Vickers v. Fireman's Fund American Insurance Co.

445 S.W.2d 530, 1969 Tex. App. LEXIS 2322
CourtCourt of Appeals of Texas
DecidedSeptember 18, 1969
DocketNo. 4844
StatusPublished

This text of 445 S.W.2d 530 (Vickers v. Fireman's Fund American Insurance Co.) is published on Counsel Stack Legal Research, covering Court of Appeals of Texas primary law. Counsel Stack provides free access to over 12 million legal documents including statutes, case law, regulations, and constitutions.

Bluebook
Vickers v. Fireman's Fund American Insurance Co., 445 S.W.2d 530, 1969 Tex. App. LEXIS 2322 (Tex. Ct. App. 1969).

Opinion

OPINION

WILSON, Justice.

Defendant Vickers appeals from an order overruling his plea of privilege. Plaintiff seeks to maintain venue under subd. 5, Art. 1995, Vernon’s Ann.Civ.St.

Plaintiff sued Roy Vickers, individually and “d/b/a Vickers Construction Co.” on two 1968 promissory notes payable in the county of suit. The notes recited, “I, we, or either of us promise to pay” the amounts of the notes. They were signed: “Roy Vickers”. Beneath the written signature on each were typed on- two lines: “Roy Vickers” and “Vickers Construction Company”.

Defendant’s plea of privilege alleged he was not doing business under an assumed name, and was not liable “in the capacity in which he is sued”. There was no plea of non est factum. Plaintiff then filed an amended petition and controverting plea in which Roy Vickers was named defendant and the “d/b/a Vickers Construction Co.” was omitted. After a non jury hearing the plea of privilege was overruled. We affirm.

There is no material evidence except the two notes. Defendant offered no evidence, [531]*531but apparently contends that his allegation in the plea of privilege that he was not liable in the capacity in which he is sued imposed on plaintiff the burden to prove defendant signed the notes in his individual capacity, rather than as agent for a corporation. This he argues from the provisions of Rule 93(c), Texas Rules of Civil Procedure which requires a plea as to such capacity to be verified.

By defendant’s failure to deny execution of the notes by verified plea, execution was established. Rule 93(h), Texas Rules of Civil Procedure.

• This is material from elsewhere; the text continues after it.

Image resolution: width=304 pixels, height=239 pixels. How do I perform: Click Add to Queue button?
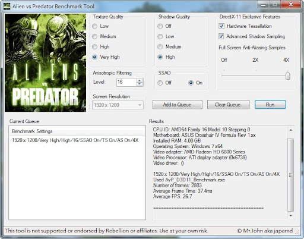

That defendant executed the notes in his individual capacity was likewise established under the present record. Sec. 3.403(b) (2), Uniform Commercial Code, V.T.C.A., provides: “An authorized representative who signs his own name to an instrument” is “personally obligated if the instrument names the person represented but does not show that the representative signed in a representative capacity”. No “office” as referred to in subd. (c) of that statute appears on the face of the present notes.

Defendant’s contention that parol evidence may be admissible under certain sections of the statute is not tenable. He introduced no evidence. Affirmed.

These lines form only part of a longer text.